* _Textauszug_
---------------

Überwachung via "stummer SMS"

  • Zitat

    Original geschrieben von frank_aus_wedau
    Gefährlich leben gewöhnlich nur diejenigen, die (arglos) einfache Taten begehen, denen die Ermittlungsbehörden aber wider besseres Wissen eine Katalogtat unterstellen, die sie niemals begangen haben. Ein sehr beliebtes Spielchen, das inzwischen immense Ausmaße angenommen hat. Denn: Auch wenn sich im Laufe des Verfahrens (erwartungsgemäß) herausstellt, dass der Beschuldigte keine Katalogtat begangen hat, bleiben die Ergebnisse aus der TÜ in aller Regel dennoch verwertbar.


    Meinst du damit, dass jemand beispielsweise einen Ladendiebstahl begeht, die StA aber, da sie gerade nichts besseres zu tun hat, dem Täter Hochverrat oder Subventionsbetrug in besonders schwerem Fall vorwirft, daraufhin eine TÜ beantragt, welche durch den gleichgültigen Richter natürlich genehmigt wird, daraufhin das Handy des Täters überwacht und ein Telefonat abhört, in welchem dieser den Ladendiebstahl gesteht und dieses abgehörte Geständnis später zur Verurteilung wegen Diebstahls führt? Und das ganze ist dann beliebtes Spielchen, welches inzwischen immense Ausmaße angenommen hat? Hast du dafür irgendwelche Quellen?

  • Zitat

    Original geschrieben von Jimmythebob
    Meinst du damit, dass jemand beispielsweise einen Ladendiebstahl begeht, die StA aber, da sie gerade nichts besseres zu tun hat, dem Täter Hochverrat oder Subventionsbetrug in besonders schwerem Fall vorwirft, daraufhin eine TÜ beantragt, ...

---------------

[Daten zur Zuordnung von Pixelkoordinaten]
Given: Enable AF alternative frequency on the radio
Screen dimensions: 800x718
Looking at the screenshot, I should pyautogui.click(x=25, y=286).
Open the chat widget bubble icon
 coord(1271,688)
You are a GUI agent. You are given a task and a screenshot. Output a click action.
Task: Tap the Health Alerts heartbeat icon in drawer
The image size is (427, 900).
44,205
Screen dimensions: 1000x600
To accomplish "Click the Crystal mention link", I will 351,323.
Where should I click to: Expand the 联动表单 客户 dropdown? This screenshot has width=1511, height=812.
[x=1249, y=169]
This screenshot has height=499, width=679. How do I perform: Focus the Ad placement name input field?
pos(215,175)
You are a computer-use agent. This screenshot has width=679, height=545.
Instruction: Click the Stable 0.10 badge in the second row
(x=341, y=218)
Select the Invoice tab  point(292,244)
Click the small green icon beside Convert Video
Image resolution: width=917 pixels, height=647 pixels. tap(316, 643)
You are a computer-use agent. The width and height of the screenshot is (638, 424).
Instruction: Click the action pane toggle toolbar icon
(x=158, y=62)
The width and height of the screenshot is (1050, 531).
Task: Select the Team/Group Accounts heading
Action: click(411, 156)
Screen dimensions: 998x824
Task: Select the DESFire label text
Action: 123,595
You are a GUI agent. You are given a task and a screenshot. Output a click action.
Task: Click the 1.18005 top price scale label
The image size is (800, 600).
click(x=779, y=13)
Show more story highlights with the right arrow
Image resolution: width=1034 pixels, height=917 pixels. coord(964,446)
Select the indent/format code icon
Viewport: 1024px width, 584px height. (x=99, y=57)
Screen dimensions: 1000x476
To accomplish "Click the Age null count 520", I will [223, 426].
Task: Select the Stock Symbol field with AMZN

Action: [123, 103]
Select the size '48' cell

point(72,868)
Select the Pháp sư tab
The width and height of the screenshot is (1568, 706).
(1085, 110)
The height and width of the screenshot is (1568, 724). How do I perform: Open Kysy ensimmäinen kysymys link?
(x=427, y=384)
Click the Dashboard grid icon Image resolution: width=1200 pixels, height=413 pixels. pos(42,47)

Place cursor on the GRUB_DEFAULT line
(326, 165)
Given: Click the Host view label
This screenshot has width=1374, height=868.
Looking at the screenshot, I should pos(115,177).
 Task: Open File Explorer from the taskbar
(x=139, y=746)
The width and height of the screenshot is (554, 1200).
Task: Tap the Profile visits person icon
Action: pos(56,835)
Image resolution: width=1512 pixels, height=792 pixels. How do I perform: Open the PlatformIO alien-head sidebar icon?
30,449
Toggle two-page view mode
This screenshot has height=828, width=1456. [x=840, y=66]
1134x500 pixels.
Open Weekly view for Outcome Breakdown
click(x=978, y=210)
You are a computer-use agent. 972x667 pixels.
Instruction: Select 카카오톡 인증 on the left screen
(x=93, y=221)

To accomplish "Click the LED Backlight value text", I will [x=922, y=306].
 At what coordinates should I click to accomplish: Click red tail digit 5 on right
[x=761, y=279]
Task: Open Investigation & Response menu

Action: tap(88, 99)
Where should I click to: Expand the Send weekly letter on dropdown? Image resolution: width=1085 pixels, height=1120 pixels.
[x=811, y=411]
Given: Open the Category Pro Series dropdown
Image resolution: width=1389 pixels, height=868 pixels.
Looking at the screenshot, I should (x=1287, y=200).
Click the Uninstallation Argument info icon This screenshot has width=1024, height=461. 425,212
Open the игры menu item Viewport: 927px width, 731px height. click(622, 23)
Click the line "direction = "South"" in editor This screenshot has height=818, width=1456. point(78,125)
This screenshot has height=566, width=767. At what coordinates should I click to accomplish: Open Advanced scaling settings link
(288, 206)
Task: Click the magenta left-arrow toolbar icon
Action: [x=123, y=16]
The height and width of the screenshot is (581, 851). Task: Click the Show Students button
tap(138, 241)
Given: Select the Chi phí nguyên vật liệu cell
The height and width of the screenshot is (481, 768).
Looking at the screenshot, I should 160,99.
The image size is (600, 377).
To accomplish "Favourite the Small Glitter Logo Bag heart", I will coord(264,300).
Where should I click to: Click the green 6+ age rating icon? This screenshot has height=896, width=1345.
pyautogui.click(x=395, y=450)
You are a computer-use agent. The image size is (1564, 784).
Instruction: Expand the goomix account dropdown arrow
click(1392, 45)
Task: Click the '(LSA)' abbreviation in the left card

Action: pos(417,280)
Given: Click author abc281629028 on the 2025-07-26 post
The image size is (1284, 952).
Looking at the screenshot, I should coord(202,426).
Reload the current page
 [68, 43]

---------------

* _Aufgaben_
a. Stimmen die folgenden Aussagen mit dem Textauszug überein? Beantworte jede mit Ja oder Nein und zitiere die entscheidenden Worte wörtlich. (i) Laut frank_aus_wedau bleiben die Ergebnisse aus der TÜ in der Regel verwertbar, auch wenn sich keine Katalogtat herausstellt. (ii) In der Antwort auf frank_aus_wedau wird als Beispiel ein Bankraub genannt. (iii) In der Antwort auf frank_aus_wedau wird nach Quellen gefragt.
b. Zähle alle konkreten Straftaten auf, die in der mit „Meinst du damit“ beginnenden Frage im Textauszug namentlich genannt werden.
c. Was bleibt laut dem Beitrag von frank_aus_wedau im Textauszug in aller Regel verwertbar, wenn der Beschuldigte keine Katalogtat begangen hat?
Das Material wird hier nicht gebraucht.

* _Lösungen_
a.
(i) Ja: „bleiben die Ergebnisse aus der TÜ in aller Regel dennoch verwertbar“
(ii) Nein: „dass jemand beispielsweise einen Ladendiebstahl begeht“
(iii) Ja: „Hast du dafür irgendwelche Quellen?“

b. Ladendiebstahl, Hochverrat, Subventionsbetrug in besonders schwerem Fall, Diebstahl

c. Die Ergebnisse aus der TÜ.